> [REQUIREMENT 1]:
Reproduce word for word the passage of the cross-device matching thread, starting with "If I had near-infinite" and going on through "weight them appropriately.".
> [REQUIREMENT 2]:
Answer these questions from the cross-device matching thread:
(a) Which two IDs can be obtained for an app-related event?
(b) What kind of company did the reply-writer who felt disgusted work for?
(c) What does the last message thank Hal for?
> [REQUIREMENT 3]:
Pick up the cross-device matching thread where it stops and write what comes next.

A very interesting problem

I haven’t posted here lately… I hope many of you still remember
my name… :slight_smile:

I am working in my day job on a very interesting and challenging problem
(yes, mostly in Ruby).

Since I have known many Rubyists who were creative and imaginative, I
thought I would seek opinions here.

If you are familiar with the term “cross-device matching,” that is what
this
is all about.

If you’re not familiar – here is a rough synopsis of the classic
problem.

Ad networks (and such) use cookies and pixels and whatever techniques
they can in order to better target their advertising.

There are strict privacy constraints, of course. No one is supposed to
store
information like, “This is Dr. Chandra from Urbana, Illinois” – but
it’s
perfectly
OK to store information like “this is user 123, who searched for a new
car
today, and is the same guy who bought a toaster last week.”

The big problem is that “user 123” on a laptop may be user 456 on a
tablet
and user 789 on a phone. Being able to match or associate these users
with
a good level of probability is sort of a Holy Grail in the industry.

Of course, if you’re Facebook or Google or something, you can do
“deterministic”
matching with a very high degree of certainty. Otherwise, you have to
take
the
“probabilistic” approach, as I am here.

So I am making some progress here, but I am really reaching out for new
and
interesting ideas.

In essence, I am examining a data stream of millions of anonymized users
and
trying to group them together based on pure data analysis. We have quite
a
bit
of information including URL clicked, IP address, user agent, time of
day,
DMA,
device type, and so on.

For an app-related event, we can get the Apple IDFA or the Android ID.
We
cannot find those IDs for a browser-related event, even on the phone.
We
can
access (our) cookies if there are any (browser but not app), etc. etc.

If I had near-infinite storage and processing power, I would build a
matrix
of
several quadrillion entries and update it over time, finding essentially
a
probability
vector for each user with respect to every other user. Then I could
apply
some
heuristics and weight them appropriately.

However, to do this in “reasonable” time with limited RAM and disk is
another
problem entirely.

I’m having acceptable success so far, but I am definitely interested in
hearing
others’ thoughts on this.

Thanks,
Hal F.

I’d be surprised if anybody would share such valuable knowledge for
free.
All I can add is to dust off stochastic methods and math analysis of
youth university years and rethink way “anonymized” data are collected
and stored.

I’ve been working not for an ad company but one telecommunication
provider and was very disgusted what all data were collected and how
they were misused. Formally filtered/mangled to obey laws but the
primary data were kept stored nevertheless and used for “higher”
interests.

On Fri, Oct 3, 2014 at 11:38 PM, Hal F. [email protected]
wrote:

I haven’t posted here lately… I hope many of you still remember
my name… :slight_smile:

Yes, of course. Welcome back!

I am working in my day job on a very interesting and challenging problem
(yes, mostly in Ruby).

Since I have known many Rubyists who were creative and imaginative, I
thought I would seek opinions here.

If you are familiar with the term “cross-device matching,” that is what this
is all about.

The problem is indeed interesting and I am tempted to spend a few
brain CPU cycles on it. However, I do not really like the
application…

Kind regards

robert

I have no useful suggestions but thanks for The Ruby Way!

> [RECORDED DATA]:
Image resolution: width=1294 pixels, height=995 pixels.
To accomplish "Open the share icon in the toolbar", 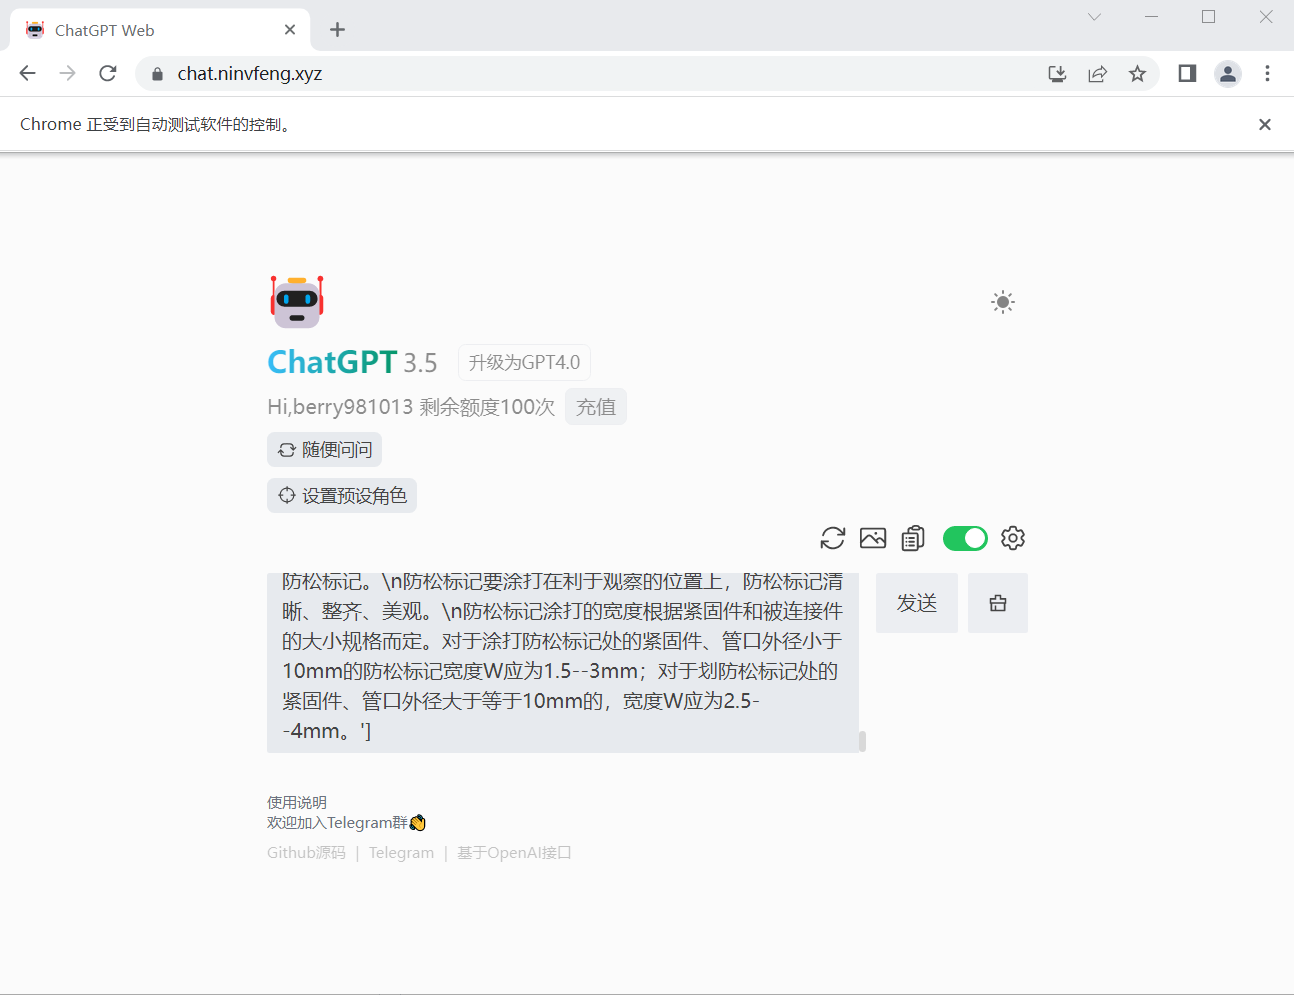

--

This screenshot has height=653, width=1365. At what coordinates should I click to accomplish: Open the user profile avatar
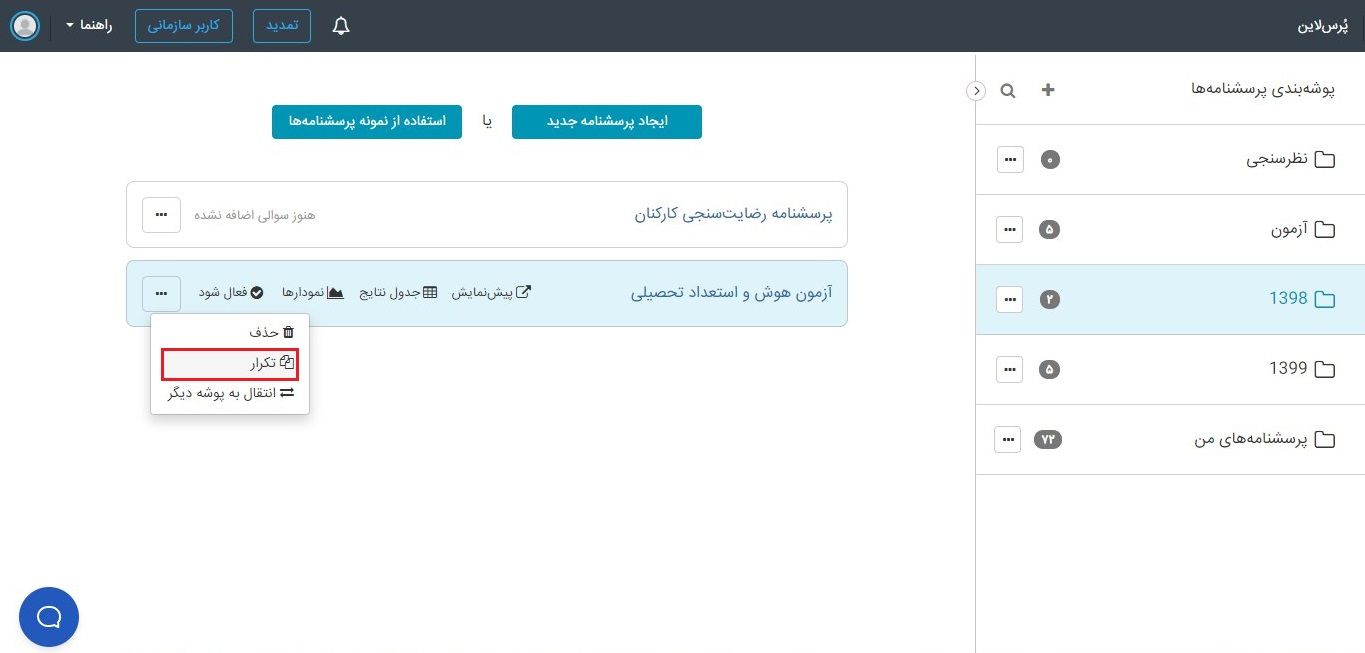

...

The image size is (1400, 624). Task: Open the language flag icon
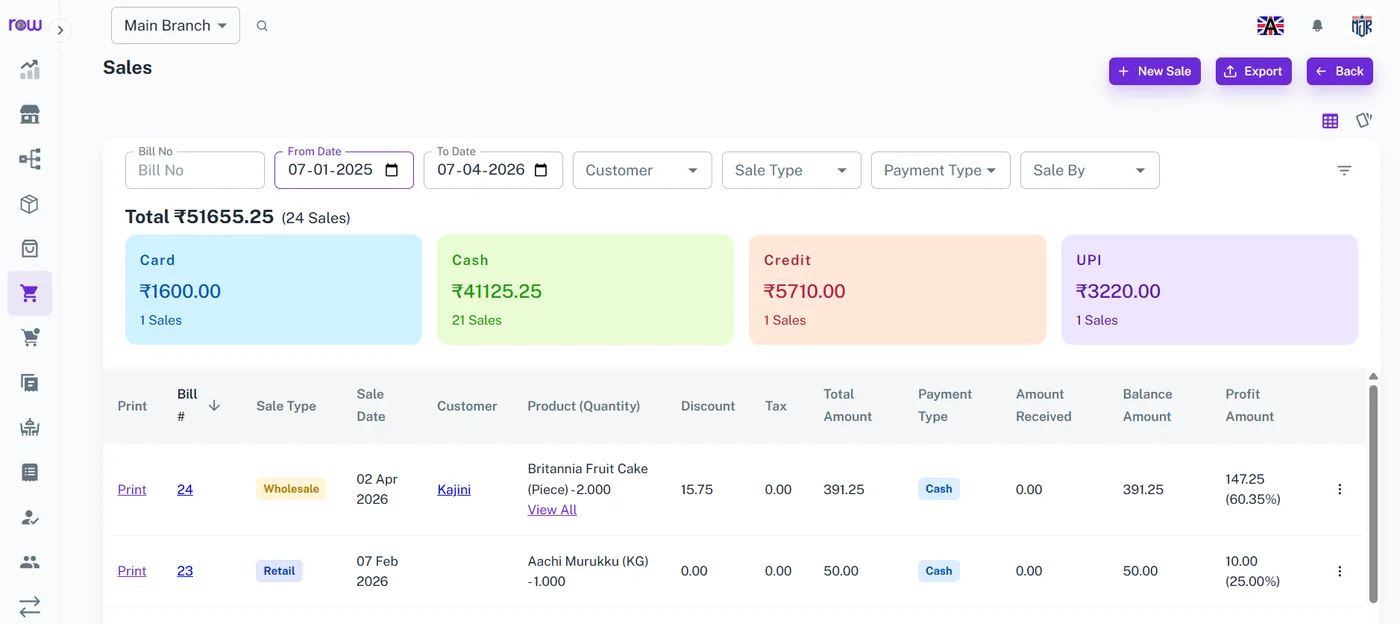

> [EXERCISE RESPONSE 1]:
If I had near-infinite storage and processing power, I would build a
matrix
of
several quadrillion entries and update it over time, finding essentially
a
probability
vector for each user with respect to every other user. Then I could
apply
some
heuristics and weight them appropriately.

> [EXERCISE RESPONSE 2]:
(a) The Apple IDFA or the Android ID.
(b) A telecommunication provider.
(c) The Ruby Way.

> [EXERCISE RESPONSE 3]:
Hello Hal, its good to see you here again

Like Robert I have some worries about the use
At the same time I’ve often wished I could preserve a web session across
devices so…

Using chrome you have the option to sync info across all browser
instances
Not sure if this is accessible to any one but Google?
Or how about a service that a person signs up for that lets you track
their
info?

Read an article awhile ago where they were able to “fingerprint”
specific
users based on
the info browsers broadcast as users surf the web. Not sure how
consistent
this info is for a particular person across devices
but maybe worth looking into

cheers,
Chris

On Sat, Oct 4, 2014 at 6:04 PM, Robert K.
[email protected]

Hal F. [email protected] wrote:

So I am making some progress here, but I am really reaching out for new and
interesting ideas.

Do you have any work-in-progress code/ideas to share with us?

In essence, I am examining a data stream of millions of anonymized users and
trying to group them together based on pure data analysis. We have quite a bit
of information including URL clicked, IP address, user agent, time of day,
DMA, device type, and so on.

And can you publish the anonymized data so we can help analyze/test
against it, too?

Unlike some others here, I do not have any reservations about the
applications of this[1]

What I do care about is being able to keep public and make use of
any effort I might put into this myself. No NDAs or like.

[1] Probably most users of my work use it to do things I disagree
with, and use it for things I would never touch myself;
but I refuse to discriminate against fields of endeavor.

It just so happens that Stanford just started an on-line course which
might be helpful in thinking about problems like this.

Note that the text for the course can be downloaded via a link on that
page, apparently even if you aren’t signed up for the course.


Sent from Mailbox

Interesting indeed. I’ll just flow through my thought process in looking
at
this, take as you will.

I’d go with a bracketed approach, noting likely times for WORK and HOME.
When that’s a given, you can partition them based on unique patterns
(User
A leaves home or rather stops using Device A around 8AM. Device B only
ever
stays active from 9 to 5. Device A reactivates at around 6.)

The way to go about it is to build a base of known information, then
look
for mappable discrepancies to limit the dataset to something more
doable.

By discrepancies, I mean something such as User A getting sick and
staying
at home all day watching Netflix and thumbing through pages. If you can
find a window of devices that have a correlating time shift, you can
limit
the result set. If User A is sick all day and Device A is hot all day,
you
may notice that Device B is cold the entire day. That’s worth note.

Another thing that’s a gold mine is if the user ever works from home. If
you notice Device B go hot in the same IP range as Device A, you have
another discrepancy that can be mapped. Chances are high that someone in
that area owns both devices, and your window shrinks even more.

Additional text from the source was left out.